━━ PROVIDED RECORDS ━━
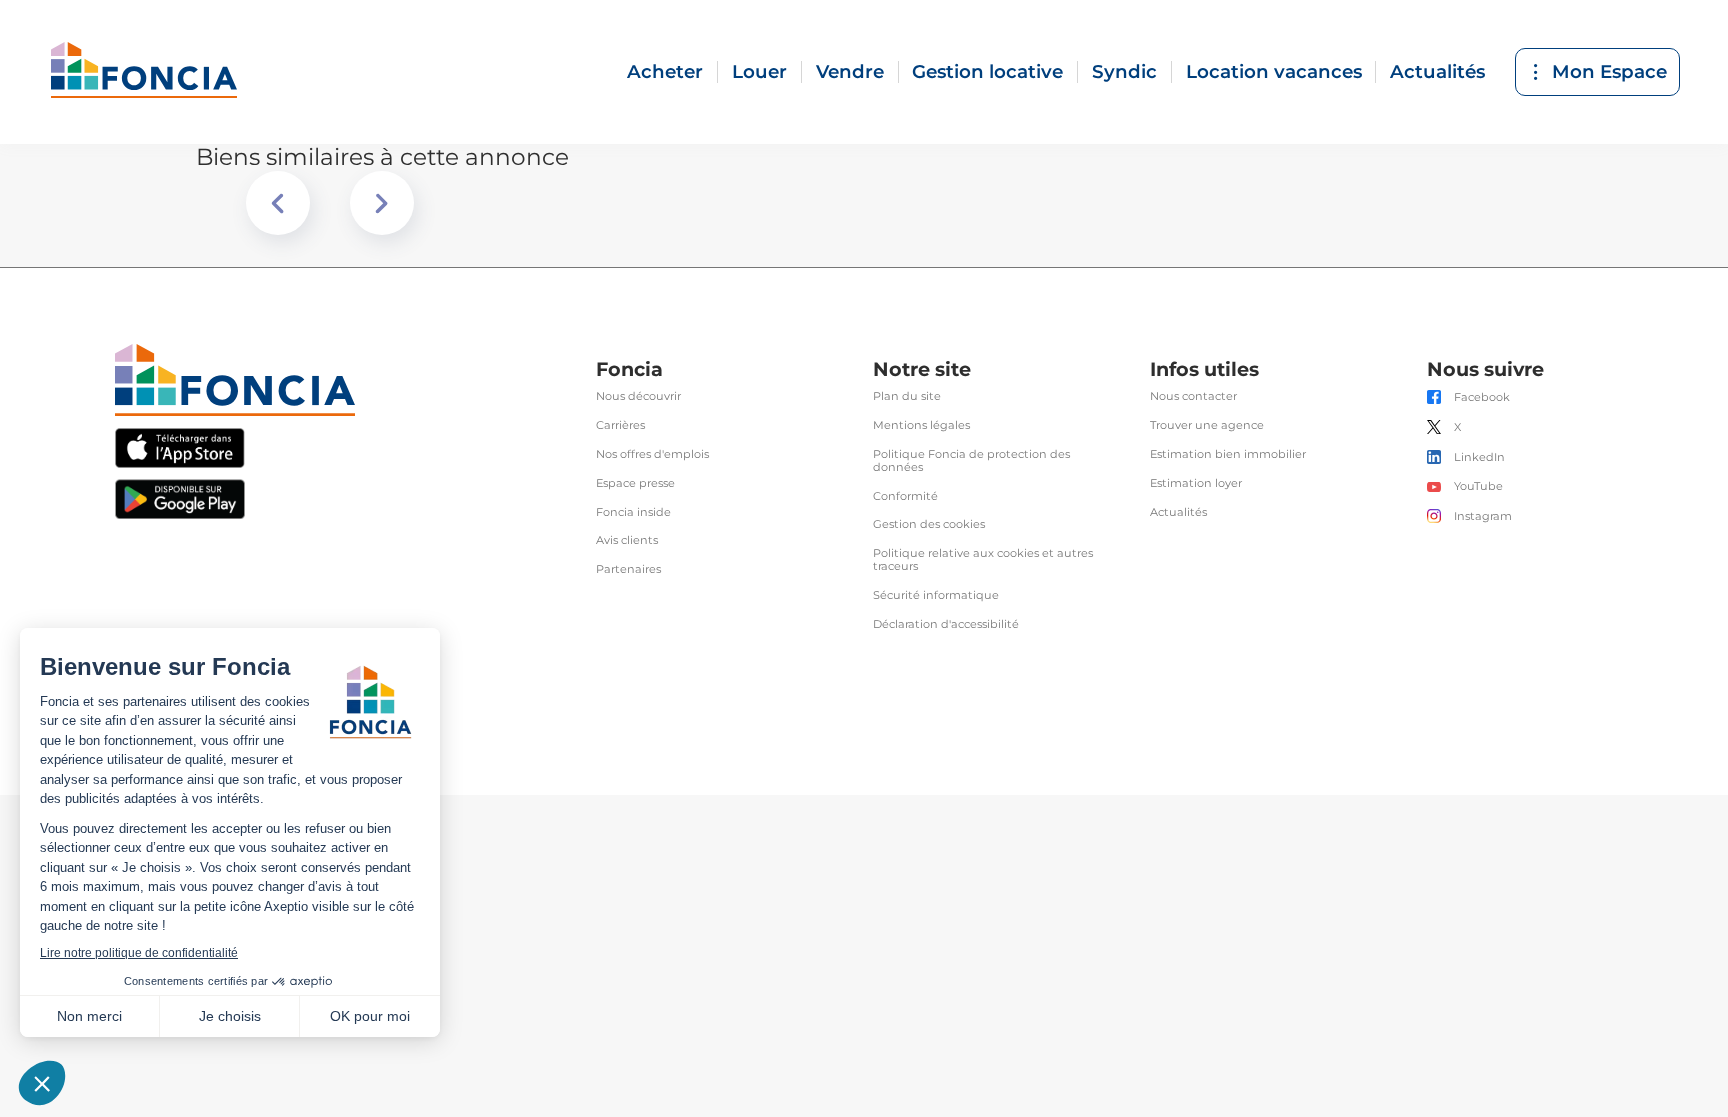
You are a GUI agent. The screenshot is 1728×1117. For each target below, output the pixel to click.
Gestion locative (987, 71)
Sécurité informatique (936, 595)
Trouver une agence (1207, 425)
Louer (759, 71)
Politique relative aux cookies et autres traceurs (983, 560)
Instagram (1483, 516)
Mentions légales (921, 425)
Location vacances (1274, 71)
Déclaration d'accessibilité (946, 624)
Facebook (1482, 397)
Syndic (1124, 71)
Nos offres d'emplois (652, 454)
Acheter (665, 71)
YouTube (1478, 486)
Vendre (850, 71)
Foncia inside (633, 512)
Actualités (1437, 71)
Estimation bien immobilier (1228, 454)
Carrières (620, 425)
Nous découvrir (638, 396)
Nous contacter (1193, 396)
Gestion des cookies (929, 524)
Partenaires (628, 569)
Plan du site (907, 396)
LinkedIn (1479, 457)
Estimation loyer (1196, 483)
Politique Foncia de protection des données (971, 461)
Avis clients (627, 540)
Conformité (905, 496)
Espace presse (635, 483)
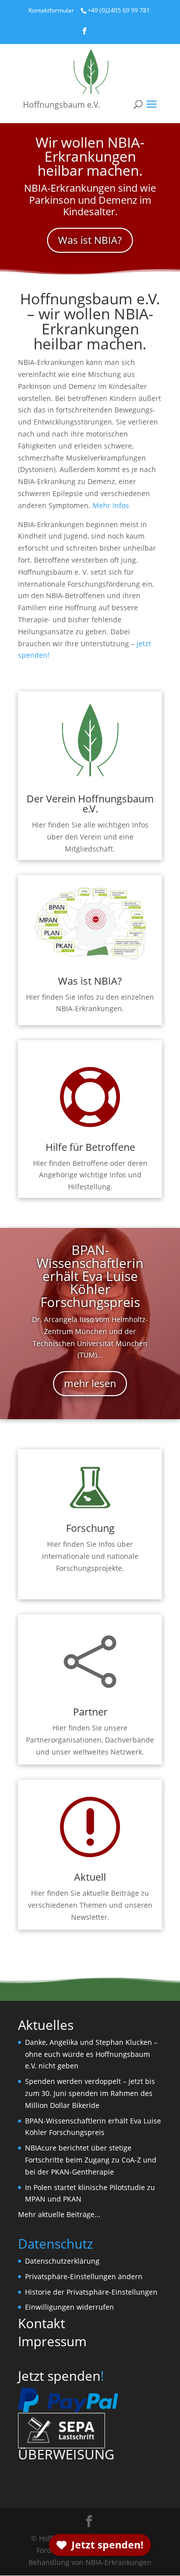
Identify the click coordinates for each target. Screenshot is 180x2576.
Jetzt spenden (59, 2376)
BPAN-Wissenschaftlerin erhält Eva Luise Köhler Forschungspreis (90, 1276)
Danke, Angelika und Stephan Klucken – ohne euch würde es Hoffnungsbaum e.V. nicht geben (91, 2054)
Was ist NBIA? (90, 240)
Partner (90, 1712)
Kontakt (41, 2323)
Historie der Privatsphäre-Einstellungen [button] (91, 2292)
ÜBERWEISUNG (66, 2454)
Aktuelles (46, 2025)
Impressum (52, 2341)
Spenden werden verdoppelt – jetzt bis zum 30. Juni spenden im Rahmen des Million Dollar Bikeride (90, 2093)
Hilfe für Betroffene (90, 1147)
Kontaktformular (51, 10)
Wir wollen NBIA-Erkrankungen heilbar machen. (90, 156)
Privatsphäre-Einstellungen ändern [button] (83, 2276)
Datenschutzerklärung (62, 2261)
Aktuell (90, 1877)
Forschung (90, 1528)
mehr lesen (90, 1383)
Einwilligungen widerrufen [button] (69, 2307)
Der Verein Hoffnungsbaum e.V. (90, 803)
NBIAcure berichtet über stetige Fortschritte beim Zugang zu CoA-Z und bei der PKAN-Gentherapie (90, 2160)
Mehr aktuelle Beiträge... (59, 2214)
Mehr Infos (110, 505)
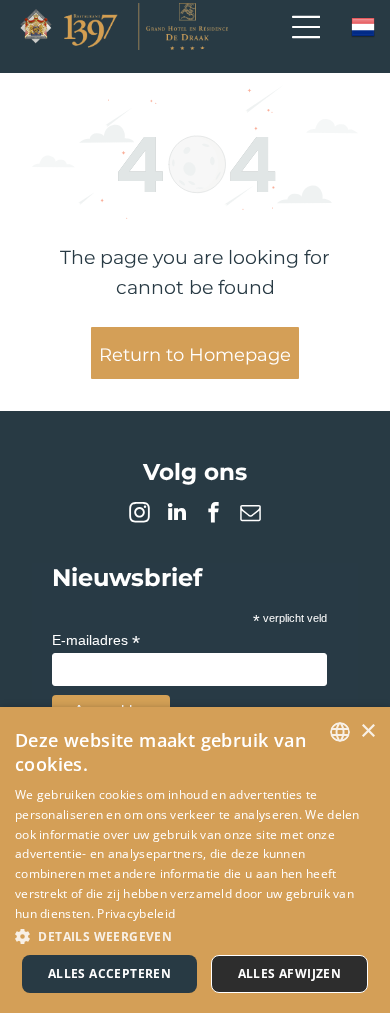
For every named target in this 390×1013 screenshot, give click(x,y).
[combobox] (340, 732)
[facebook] (214, 514)
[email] (251, 514)
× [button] (367, 731)
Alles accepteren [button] (109, 973)
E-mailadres (96, 640)
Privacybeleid (136, 913)
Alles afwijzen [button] (290, 973)
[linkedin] (177, 514)
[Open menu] (306, 27)
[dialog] (195, 860)
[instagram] (140, 514)
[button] (195, 935)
━━━
§ WHAT NEEDS TO BE DONE: Exact lines only, please. Repeat everything from the top of the records through the line containing "Der Verein Hoffnungsbaum e.V. (90, 803)", both ends in and pictures out.

§ EXPECTED ANSWER:
You are a GUI agent. The screenshot is 1728×1117. For each target below, output the pixel to click.
Gestion locative (987, 71)
Sécurité informatique (936, 595)
Trouver une agence (1207, 425)
Louer (759, 71)
Politique relative aux cookies et autres traceurs (983, 560)
Instagram (1483, 516)
Mentions légales (921, 425)
Location vacances (1274, 71)
Déclaration d'accessibilité (946, 624)
Facebook (1482, 397)
Syndic (1124, 71)
Nos offres d'emplois (652, 454)
Acheter (665, 71)
YouTube (1478, 486)
Vendre (850, 71)
Foncia inside (633, 512)
Actualités (1437, 71)
Estimation bien immobilier (1228, 454)
Carrières (620, 425)
Nous découvrir (638, 396)
Nous contacter (1193, 396)
Gestion des cookies (929, 524)
Partenaires (628, 569)
Plan du site (907, 396)
LinkedIn (1479, 457)
Estimation loyer (1196, 483)
Politique Foncia de protection des données (971, 461)
Avis clients (627, 540)
Conformité (905, 496)
Espace presse (635, 483)
Identify the click coordinates for each target. Screenshot is 180x2576.
Jetzt spenden (59, 2376)
BPAN-Wissenschaftlerin erhält Eva Luise Köhler Forschungspreis (90, 1276)
Danke, Angelika und Stephan Klucken – ohne euch würde es Hoffnungsbaum e.V. nicht geben (91, 2054)
Was ist NBIA? (90, 240)
Partner (90, 1712)
Kontakt (41, 2323)
Historie der Privatsphäre-Einstellungen [button] (91, 2292)
ÜBERWEISUNG (66, 2454)
Aktuelles (46, 2025)
Impressum (52, 2341)
Spenden werden verdoppelt – jetzt bis zum 30. Juni spenden im Rahmen des Million Dollar Bikeride (90, 2093)
Hilfe für Betroffene (90, 1147)
Kontaktformular (51, 10)
Wir wollen NBIA-Erkrankungen heilbar machen. (90, 156)
Privatsphäre-Einstellungen ändern [button] (83, 2276)
Datenschutzerklärung (62, 2261)
Aktuell (90, 1877)
Forschung (90, 1528)
mehr lesen (90, 1383)
Einwilligungen widerrufen [button] (69, 2307)
Der Verein Hoffnungsbaum e.V. (90, 803)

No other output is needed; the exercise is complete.